Frequent Creative Rest
Did you know that our brains are almost as active when we’re asleep, as during waking hours?
Same thing between “focused” work, and when you’re “just” relaxing. Your brain is just as active, except when you’re not working, it is in “diffuse” mode. It’s still thinking for you, solving the problem you were focused on before, except in the background of consciousness.
If you’re only in “focused” mode, you’re not effective in tapping the enormous power of your subconscious mind in being creative.
This is why I “rest” frequently throughout the day. Although my “work” hours on the calendar are between 7:30am and 7:30pm, I’m resting and relaxing often during those hours.
Each time I get away from my computer and do something else, I know I am going into the brain’s “diffuse” mode, and my consciousness is “working” on my project or problem in a different, more creative way… without my having to focus on it.
You might even call this a form of “productive” self-care.
Here are the different ways I do this “frequent creative rest”.
Instead of being at the computer for a whole hour or two at a time, staring at the screen, I try to get step away every 10–15 minutes, even just to pace/walk around for 30 seconds.
When we move our body, we move our brain. This is especially true if we feel “stuck” on a problem. If I just pace around, I come back and usually have a slightly better perspective.
How do I remind myself to step away every 10–15 minutes? I have developed the habit of looking at the clock often, as much as every couple of minutes. You can use technology to remind you. Google “break reminder app”
Sometimes when I’m working on a tough problem, or just anytime I think of it, I simply close my eyes and take 2 gentle, easy, deep breaths.
It’s brief, but can really shift one’s state of being.
Every 30 minutes or so, I try to step away from the computer and get some tea, and use the restroom if I need to. It’s a 3–5 minute break, which allows more time for the brain’s “diffuse” mode.
In the mid-morning, and in the late-afternoon, I take a walk with buddy my dog. I find that getting out into nature is wonderful for the body, brain, and creative thinking.
I take walks in the middle of my long work periods, e.g. my 30-minute mid-morning walk is at 10:30am, which is about half way between the start of my workday at 7:30, and my 1pm lunch-and-nap.
My late-afternoon walk is after having worked for 2 hours (again, with lots of little breaks.) My late-afternoon break is 90 minutes, with various small chores (e.g. cat litter) as well as a dog walk to the park.

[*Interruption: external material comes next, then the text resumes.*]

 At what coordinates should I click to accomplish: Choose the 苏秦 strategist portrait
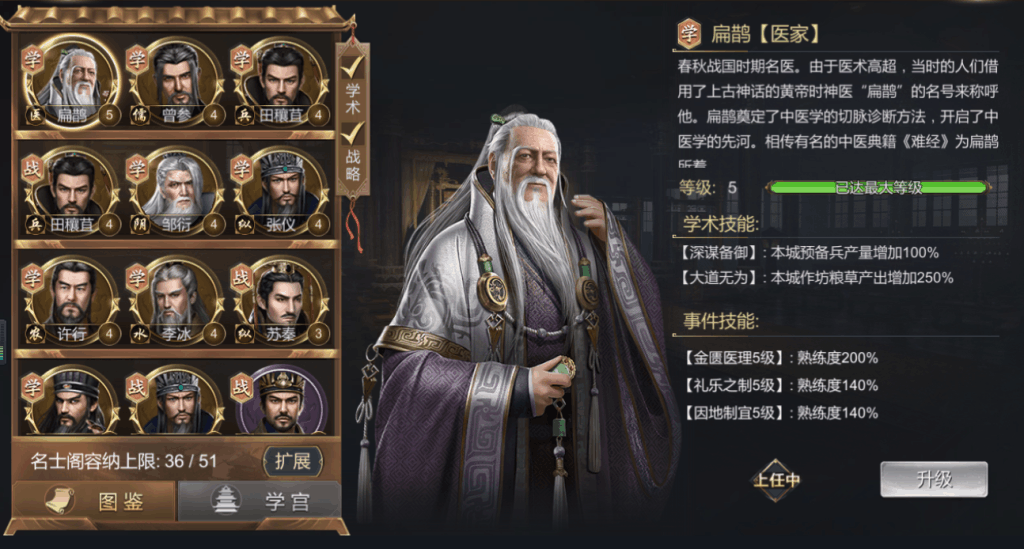tap(281, 302)
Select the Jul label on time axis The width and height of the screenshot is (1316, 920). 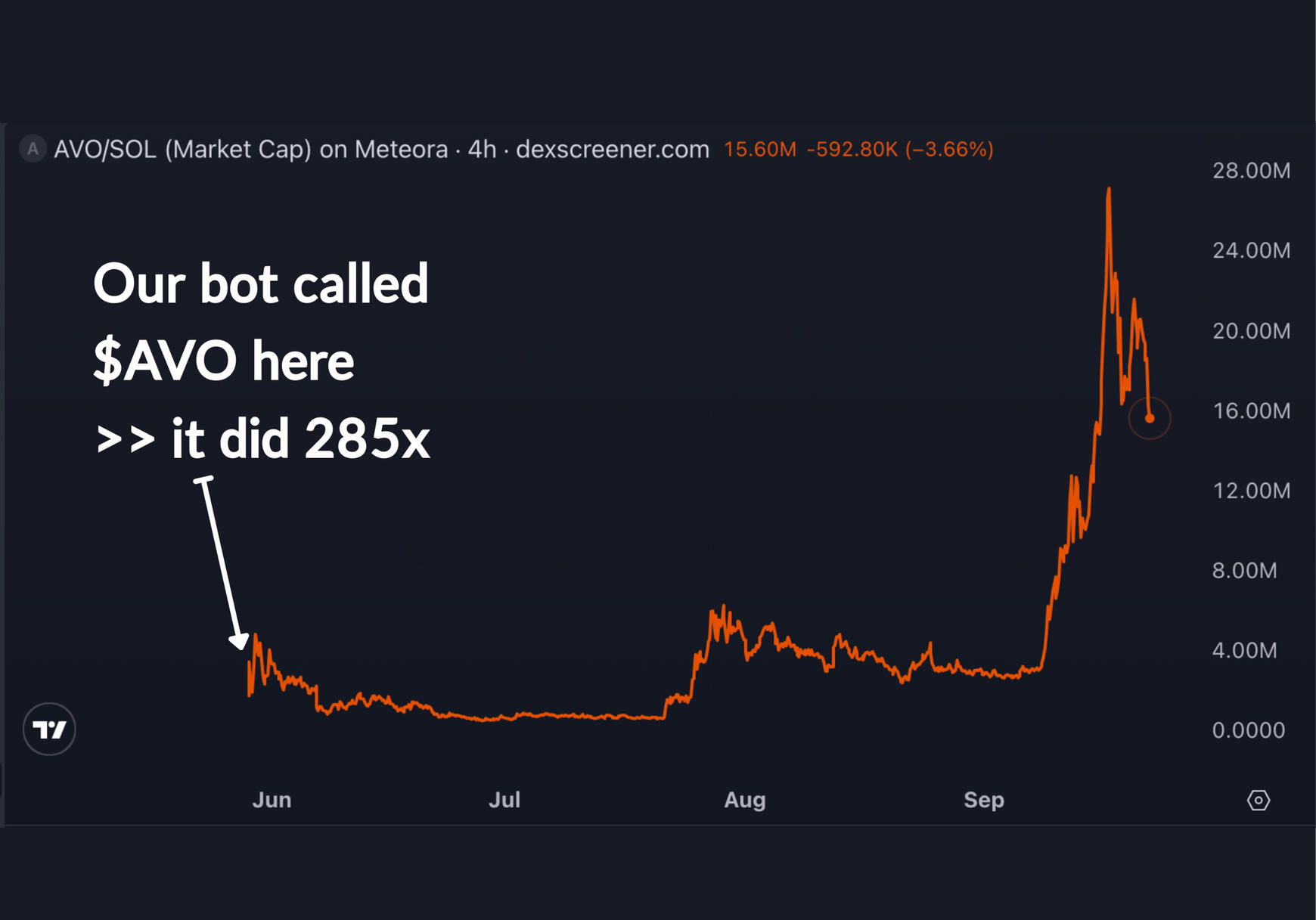tap(504, 800)
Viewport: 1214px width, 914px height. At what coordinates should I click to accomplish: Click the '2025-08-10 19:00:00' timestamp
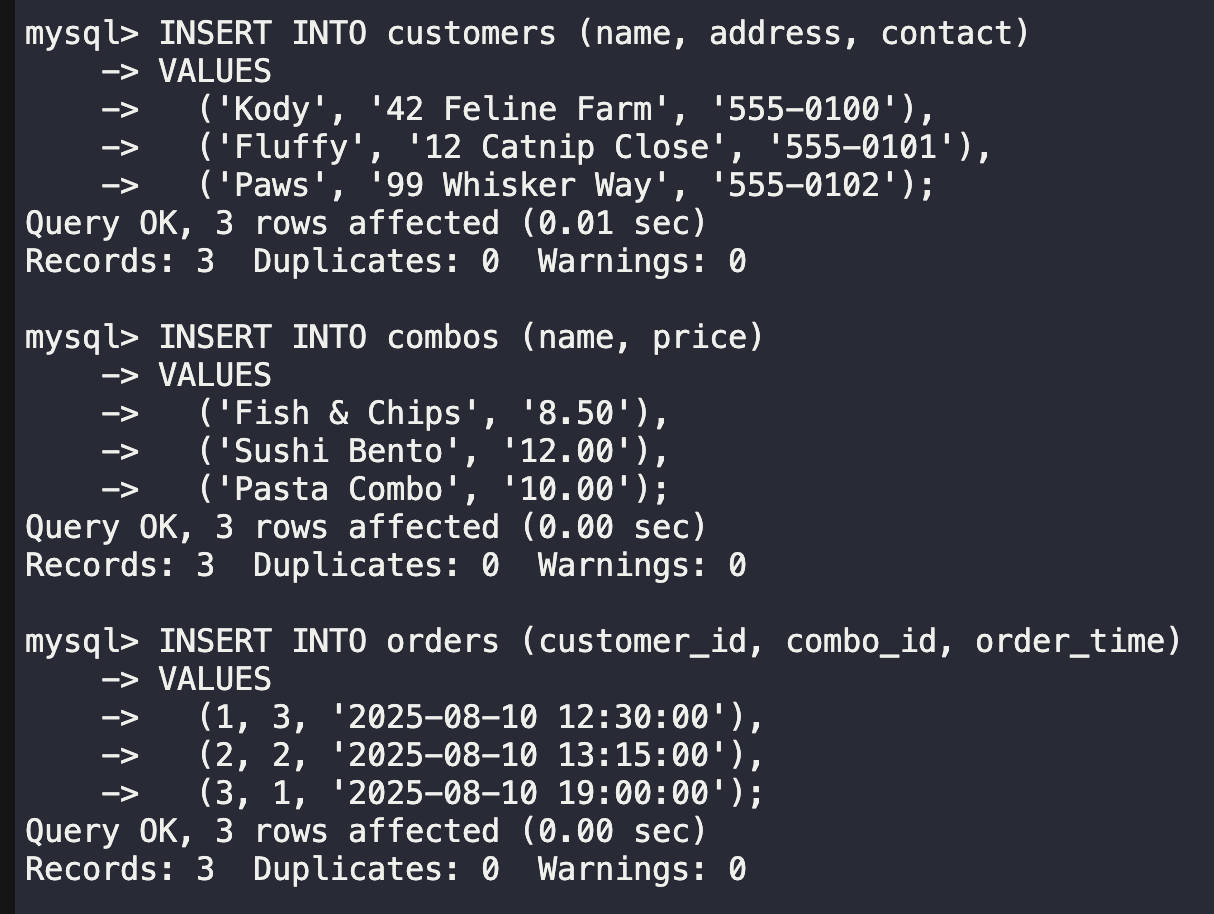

You’ve got to eat, even during your work day. Sometimes when you’re intensely at work, maybe you forget to eat, right? Keep your eating to a schedule, no matter what, and you’ll be healthier, and give yourselve more natural breaks for the brain’s “diffuse” mode to work its genius for you.
I take 4 naps a day, approximately 15–25 minutes each:
- after breakfast
- before my mid-morning walk
- after lunch
- before my late-afternoon walk
During these naps, I don’t worry about falling asleep, and I don’t most of the time. I’m simply relaxing on the couch, gently and restfully breathing in Love, breathing out Healing or Thanks.. and just enjoying my minutes of rest and renewal. During this time I put any planning or thought away, and if they come up, I just go back to my intentional, gentle, restful breathing. I do allow my mind to wander, but not plan nor solve problems.
Whenever I come back to the computer from a long break (meal, nap, or walk), I try to do an Energy Reboot which only takes about 1 minute.
Start Before Break
This is an interesting tip — before I start any of my longer breaks (nap, walk, meal, evening hygiene, and sleeping for the night), I’ll try to have at least started to think about a challenging task or project in my business/life, or begun to think about an upcoming meeting with someone.
This way, during my break, my brain is working on the problem in the background. I try not to think hard about the problem during my break. I just let my mind wander. There’s a lot of talk these days about the creative benefits of “mindwandering” (google it if you’re curious!)
Important note: when I’m trying to nap or sleep, I definitely make sure I don’t work on the problem, nor plan for the day. I just focus for a few minutes on the problem before I lay down, and then purposefully set it aside from my conscious mind, and let my subconscious do its work during my nap or sleep.
You can be in “diffuse” mode — letting your brain work creatively on a problem — while you’re doing just about anything else except for focusing. As mentioned above, it’s good to START with focused mode for at least a few minutes of working on a project, and then go into diffuse mode with any of these activities:
Easy food prep
Taking a walk (without listening or talking)
Slowly making tea or coffee
Doing puzzles, especially hand-done puzzles or building something.
This is also why “the pomodoro technique” works for so many people. Working for 25 minutes, then taking a break for 5 minutes, is called one “pomodoro”. And after several pomodoros, take a longer break.
For more info on the focused vs. diffse mode of the brain for learning, creativity, problem solving, check out this 8 minute talk — https://youtu.be/1FvYJhpNvHY
I encourage you to get clear today about how you do your own “frequent creative rest”. Borrow whatever ideas resonate with you from this post, and ensure that you are practicing the frequent self-care or “creative rest” that will help you to be more joyfully productive!